Saturday October 9 at 1 pm
Honor, Sacrifice and Courage: Erie County during the Civil War Featuring Wiedrich’s Battery” will be held at Historic Concordia Cemetery, 438 Walden Avenue, Buffalo NY 14211 on Saturday, October 9, 2021 at 1pm. This interactive free event will feature costumed actors portraying the brave men of Company I, 1st NY Light Artillery aka Wiedrich’s Battery who are interred at Concordia Cemetery. Medal of Honor Recipient John McHugh will also be recognized for his service.
Special guest presenters Scott Scanlon, noted Buffalo News journalist and Editor of Fresh Magazine, and Dr. Thomas M. Grace, Ph. d., history professor and officer of the Benedict R. Maryniak Buffalo Civil War Roundtable Chapter, will speak about the sacrifices made by the people of Erie County during that uncertain era, and the legacy of Wiedrich’s Battery. Following will be a walking tour to meet the soldiers. The event is free and is sponsored by the Concordia Foundation and Echoes Through Time Learning Center and Civil War Museum, and is one of our Erie County Bicentennial Events.
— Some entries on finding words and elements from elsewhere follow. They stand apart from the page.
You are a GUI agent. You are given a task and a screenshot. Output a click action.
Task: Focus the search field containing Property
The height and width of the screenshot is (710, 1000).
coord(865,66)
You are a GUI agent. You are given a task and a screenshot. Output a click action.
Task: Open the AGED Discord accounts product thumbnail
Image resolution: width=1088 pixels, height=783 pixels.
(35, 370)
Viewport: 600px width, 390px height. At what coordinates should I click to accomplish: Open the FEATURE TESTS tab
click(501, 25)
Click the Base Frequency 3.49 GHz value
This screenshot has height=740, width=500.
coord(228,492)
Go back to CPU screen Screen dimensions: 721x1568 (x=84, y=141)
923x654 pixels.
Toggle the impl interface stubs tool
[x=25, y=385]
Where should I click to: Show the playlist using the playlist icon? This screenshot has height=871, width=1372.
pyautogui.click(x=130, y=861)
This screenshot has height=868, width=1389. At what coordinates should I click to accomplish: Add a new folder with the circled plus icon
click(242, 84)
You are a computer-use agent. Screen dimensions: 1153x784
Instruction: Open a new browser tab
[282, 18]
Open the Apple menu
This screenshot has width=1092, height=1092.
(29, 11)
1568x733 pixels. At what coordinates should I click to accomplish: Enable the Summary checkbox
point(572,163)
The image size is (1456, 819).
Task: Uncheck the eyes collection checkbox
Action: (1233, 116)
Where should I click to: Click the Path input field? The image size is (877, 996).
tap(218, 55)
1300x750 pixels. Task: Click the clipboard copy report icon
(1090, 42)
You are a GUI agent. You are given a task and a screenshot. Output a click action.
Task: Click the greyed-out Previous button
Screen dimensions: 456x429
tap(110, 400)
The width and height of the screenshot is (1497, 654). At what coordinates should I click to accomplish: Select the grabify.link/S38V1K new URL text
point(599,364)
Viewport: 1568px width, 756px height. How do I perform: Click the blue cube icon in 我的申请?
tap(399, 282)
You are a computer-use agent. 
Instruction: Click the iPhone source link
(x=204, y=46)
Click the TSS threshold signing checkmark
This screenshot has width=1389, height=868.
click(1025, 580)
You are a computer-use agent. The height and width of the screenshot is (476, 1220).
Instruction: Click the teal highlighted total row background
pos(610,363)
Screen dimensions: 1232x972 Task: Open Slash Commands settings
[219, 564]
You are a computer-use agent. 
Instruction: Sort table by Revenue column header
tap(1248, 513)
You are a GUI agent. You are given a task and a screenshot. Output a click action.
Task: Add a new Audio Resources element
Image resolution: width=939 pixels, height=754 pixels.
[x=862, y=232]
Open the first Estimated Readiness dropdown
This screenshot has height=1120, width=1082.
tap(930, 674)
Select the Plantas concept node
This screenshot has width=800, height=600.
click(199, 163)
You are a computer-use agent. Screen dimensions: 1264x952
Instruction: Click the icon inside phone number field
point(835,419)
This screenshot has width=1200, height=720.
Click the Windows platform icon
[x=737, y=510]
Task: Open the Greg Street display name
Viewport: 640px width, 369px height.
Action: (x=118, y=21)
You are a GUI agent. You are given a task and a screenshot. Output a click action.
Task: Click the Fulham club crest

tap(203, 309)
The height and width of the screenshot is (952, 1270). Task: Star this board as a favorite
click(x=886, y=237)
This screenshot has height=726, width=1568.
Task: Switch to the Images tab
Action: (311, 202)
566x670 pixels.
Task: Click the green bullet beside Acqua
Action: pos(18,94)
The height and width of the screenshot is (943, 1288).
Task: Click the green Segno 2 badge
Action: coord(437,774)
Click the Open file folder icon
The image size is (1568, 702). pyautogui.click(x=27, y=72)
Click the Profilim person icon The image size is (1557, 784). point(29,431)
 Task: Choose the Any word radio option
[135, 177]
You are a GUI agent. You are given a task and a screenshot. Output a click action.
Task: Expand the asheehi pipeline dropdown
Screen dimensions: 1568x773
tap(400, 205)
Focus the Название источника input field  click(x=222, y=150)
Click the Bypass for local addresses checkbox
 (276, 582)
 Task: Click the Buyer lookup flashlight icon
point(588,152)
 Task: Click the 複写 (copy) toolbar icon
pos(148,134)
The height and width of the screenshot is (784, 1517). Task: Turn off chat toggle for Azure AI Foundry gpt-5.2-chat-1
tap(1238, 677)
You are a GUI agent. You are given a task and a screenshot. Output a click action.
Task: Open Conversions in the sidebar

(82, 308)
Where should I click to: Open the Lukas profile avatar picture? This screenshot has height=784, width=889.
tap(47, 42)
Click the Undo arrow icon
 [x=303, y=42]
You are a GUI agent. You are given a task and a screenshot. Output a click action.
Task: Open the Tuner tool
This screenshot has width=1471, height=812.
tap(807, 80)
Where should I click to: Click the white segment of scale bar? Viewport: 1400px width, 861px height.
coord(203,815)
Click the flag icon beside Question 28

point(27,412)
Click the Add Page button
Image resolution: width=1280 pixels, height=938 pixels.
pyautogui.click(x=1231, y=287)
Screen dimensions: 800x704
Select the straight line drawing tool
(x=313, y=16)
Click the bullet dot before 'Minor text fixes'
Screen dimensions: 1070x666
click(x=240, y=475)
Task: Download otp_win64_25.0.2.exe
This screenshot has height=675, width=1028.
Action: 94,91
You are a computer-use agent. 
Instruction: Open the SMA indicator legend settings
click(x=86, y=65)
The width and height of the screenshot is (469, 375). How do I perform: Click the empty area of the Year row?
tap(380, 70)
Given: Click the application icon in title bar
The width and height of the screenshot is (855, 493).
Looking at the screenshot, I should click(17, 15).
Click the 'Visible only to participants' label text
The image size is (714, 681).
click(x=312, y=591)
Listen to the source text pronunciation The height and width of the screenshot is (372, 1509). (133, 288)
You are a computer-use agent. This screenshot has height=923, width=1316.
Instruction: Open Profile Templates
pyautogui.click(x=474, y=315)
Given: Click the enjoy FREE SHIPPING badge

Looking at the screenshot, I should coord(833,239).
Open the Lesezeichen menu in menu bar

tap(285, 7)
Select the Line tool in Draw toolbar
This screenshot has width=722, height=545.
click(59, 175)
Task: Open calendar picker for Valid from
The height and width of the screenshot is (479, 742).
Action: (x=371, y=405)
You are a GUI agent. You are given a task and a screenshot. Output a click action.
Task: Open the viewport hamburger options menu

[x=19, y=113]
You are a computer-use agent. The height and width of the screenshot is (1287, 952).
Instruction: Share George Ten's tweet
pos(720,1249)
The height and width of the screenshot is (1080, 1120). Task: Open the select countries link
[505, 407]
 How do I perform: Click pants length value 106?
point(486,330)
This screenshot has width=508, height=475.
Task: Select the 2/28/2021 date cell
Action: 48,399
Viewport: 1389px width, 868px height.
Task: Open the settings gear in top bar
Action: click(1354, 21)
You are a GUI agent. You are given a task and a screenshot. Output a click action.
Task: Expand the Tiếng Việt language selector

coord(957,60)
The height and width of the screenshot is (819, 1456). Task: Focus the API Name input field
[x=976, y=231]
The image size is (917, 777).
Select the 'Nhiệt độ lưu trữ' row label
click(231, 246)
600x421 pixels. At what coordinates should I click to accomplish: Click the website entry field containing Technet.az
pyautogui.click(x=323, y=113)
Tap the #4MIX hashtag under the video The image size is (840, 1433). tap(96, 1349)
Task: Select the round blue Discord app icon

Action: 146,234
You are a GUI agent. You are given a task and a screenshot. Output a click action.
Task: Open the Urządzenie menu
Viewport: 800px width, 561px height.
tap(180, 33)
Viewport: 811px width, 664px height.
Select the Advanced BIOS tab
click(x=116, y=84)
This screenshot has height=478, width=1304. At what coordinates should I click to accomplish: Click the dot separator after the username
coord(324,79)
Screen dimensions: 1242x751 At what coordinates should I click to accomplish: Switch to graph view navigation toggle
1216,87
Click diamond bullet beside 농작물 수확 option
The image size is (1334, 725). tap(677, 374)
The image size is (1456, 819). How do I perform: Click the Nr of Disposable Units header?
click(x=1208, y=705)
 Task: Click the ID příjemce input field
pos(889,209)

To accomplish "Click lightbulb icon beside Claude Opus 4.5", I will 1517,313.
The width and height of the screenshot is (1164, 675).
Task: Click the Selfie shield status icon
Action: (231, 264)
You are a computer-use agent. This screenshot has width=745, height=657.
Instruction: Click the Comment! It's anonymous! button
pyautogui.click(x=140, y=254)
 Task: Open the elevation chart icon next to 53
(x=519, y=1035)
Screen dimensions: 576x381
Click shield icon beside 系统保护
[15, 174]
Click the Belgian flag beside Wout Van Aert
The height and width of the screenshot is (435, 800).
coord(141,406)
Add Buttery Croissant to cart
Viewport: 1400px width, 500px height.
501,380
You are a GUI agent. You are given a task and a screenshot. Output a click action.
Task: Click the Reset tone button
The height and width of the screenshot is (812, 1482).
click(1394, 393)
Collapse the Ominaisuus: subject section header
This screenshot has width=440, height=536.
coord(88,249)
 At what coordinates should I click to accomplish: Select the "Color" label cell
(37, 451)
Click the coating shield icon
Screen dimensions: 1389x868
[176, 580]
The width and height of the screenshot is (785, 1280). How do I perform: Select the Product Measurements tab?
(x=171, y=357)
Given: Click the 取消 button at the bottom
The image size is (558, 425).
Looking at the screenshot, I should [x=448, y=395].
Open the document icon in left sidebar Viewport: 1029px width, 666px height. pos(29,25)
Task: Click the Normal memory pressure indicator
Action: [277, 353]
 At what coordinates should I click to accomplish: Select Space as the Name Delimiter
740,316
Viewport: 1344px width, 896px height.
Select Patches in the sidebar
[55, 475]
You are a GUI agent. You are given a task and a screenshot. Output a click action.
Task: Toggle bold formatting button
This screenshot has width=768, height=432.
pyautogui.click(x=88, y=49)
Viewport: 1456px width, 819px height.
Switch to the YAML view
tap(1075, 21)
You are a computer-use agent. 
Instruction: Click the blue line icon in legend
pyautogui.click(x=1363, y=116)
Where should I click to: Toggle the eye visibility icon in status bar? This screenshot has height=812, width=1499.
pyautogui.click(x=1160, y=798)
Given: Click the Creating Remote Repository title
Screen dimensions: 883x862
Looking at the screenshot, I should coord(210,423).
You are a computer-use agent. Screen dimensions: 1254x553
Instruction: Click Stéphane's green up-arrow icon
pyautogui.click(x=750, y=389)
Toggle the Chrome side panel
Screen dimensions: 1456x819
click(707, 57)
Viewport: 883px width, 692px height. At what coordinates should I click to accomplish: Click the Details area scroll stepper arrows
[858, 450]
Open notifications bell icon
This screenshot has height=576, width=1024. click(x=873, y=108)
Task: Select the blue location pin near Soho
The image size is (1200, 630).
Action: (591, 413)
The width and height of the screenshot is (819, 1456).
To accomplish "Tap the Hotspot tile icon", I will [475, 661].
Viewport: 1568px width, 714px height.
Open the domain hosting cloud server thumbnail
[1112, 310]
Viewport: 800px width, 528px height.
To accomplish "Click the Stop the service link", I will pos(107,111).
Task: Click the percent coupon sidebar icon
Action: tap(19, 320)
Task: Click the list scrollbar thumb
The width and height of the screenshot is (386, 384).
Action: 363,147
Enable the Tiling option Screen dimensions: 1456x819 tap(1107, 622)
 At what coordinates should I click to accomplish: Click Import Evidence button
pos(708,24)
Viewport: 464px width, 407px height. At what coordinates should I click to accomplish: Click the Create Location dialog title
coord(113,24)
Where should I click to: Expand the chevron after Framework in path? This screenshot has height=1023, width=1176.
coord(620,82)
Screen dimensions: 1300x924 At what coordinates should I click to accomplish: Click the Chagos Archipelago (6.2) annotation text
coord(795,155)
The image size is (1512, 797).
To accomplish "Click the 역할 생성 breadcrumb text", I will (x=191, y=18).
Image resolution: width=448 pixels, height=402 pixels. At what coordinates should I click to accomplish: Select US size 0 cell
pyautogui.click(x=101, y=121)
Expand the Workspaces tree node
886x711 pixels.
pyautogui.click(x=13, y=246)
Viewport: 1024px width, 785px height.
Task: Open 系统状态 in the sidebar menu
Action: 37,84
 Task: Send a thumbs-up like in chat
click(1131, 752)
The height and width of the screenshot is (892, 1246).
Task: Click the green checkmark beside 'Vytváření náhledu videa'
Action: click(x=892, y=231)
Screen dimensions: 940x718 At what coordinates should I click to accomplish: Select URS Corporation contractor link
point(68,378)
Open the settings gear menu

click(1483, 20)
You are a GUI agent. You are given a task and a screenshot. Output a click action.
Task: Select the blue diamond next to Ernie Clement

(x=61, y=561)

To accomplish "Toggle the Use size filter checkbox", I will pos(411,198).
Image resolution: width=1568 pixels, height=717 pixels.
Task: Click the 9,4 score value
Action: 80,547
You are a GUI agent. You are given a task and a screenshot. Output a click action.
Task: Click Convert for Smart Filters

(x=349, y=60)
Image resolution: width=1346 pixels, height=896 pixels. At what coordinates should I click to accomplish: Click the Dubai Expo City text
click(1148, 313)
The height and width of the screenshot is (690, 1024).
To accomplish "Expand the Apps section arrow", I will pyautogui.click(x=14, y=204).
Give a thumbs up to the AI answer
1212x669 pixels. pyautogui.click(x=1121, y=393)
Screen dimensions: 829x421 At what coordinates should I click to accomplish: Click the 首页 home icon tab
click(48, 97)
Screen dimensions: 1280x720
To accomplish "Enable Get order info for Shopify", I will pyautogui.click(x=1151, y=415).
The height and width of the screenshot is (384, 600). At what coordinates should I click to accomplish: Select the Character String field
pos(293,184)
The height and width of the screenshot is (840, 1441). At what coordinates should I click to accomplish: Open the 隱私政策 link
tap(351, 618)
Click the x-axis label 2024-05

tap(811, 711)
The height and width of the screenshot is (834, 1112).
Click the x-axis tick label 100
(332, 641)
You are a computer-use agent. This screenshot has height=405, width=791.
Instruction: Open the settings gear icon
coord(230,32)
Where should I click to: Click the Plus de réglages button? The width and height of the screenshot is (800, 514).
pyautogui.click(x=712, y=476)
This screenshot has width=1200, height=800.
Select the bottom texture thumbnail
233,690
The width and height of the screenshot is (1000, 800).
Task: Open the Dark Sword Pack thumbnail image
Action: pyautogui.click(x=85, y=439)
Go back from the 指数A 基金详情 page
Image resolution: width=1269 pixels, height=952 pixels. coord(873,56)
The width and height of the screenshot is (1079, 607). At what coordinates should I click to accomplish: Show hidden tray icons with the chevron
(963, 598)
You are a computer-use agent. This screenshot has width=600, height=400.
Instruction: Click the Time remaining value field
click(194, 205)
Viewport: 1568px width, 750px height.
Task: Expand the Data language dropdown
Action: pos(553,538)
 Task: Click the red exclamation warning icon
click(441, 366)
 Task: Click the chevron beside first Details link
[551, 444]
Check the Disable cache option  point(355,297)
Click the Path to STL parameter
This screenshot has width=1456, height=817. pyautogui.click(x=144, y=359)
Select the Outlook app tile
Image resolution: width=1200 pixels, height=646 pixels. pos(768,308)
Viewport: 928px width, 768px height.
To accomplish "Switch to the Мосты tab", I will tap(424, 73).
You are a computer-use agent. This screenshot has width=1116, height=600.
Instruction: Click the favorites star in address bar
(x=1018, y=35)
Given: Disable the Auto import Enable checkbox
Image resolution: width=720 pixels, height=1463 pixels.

Company I, 1st NYS Light Artillery was composed of German immigrants from Western New York and was mustered in on October 1, 1861 in Buffalo under the command of local businessman Michael Wiedrich. The regiment is credited with helping turn the tide of the battle at Gettysburg when they successfully stopped the advance of the notorious Louisiana Tigers. On July 2, 1863 as the 141 men from Western New York waited atop East Cemetery Hill, they knew how lethal the coming battle would be; they had previously been defeated by the vicious Tigers at Cross Keys, Virginia in June 1862. The men of Wiedrich’s Battery held their ground in the attack which included hand-to-hand combat and volleys from sharpshooters. When the smoke cleared, the unit had suffered 3 killed and 10 wounded. A monument now stands on East Cemetery Hill to honor the brave men of this unit.
Pvt. John McHugh can best be described by the phrase “a soldier’s soldier,” as he was a soldier who served for most of his life. He enlisted at least 10 times in the U.S. Army from 1861 to 1898, the first time in May 1861 at the age of 17 under the name Michael McCue and was discharged a month later “on account of being a minor.” He reenlisted in December 1861 claiming to be 22 years old and for the next 38 years continued to serve his country. Seemingly a humble man, when he passed away May 28, 1910 there was no fanfare nor accolades; in fact his death was not even reported in the news and his death certificate records his occupation simply as “old soldier.” The Medal of Honor for Gallantry in Action was presented to him by on July 18, 1877 by General William Tecumseh Sherman.
The event is sponsored by The Concordia Foundation and Echoes Through Time Learning Center & Civil War Museum which is located in Springville, New York. They are the only museum in New York State totally dedicated to the history of the American Civil War era.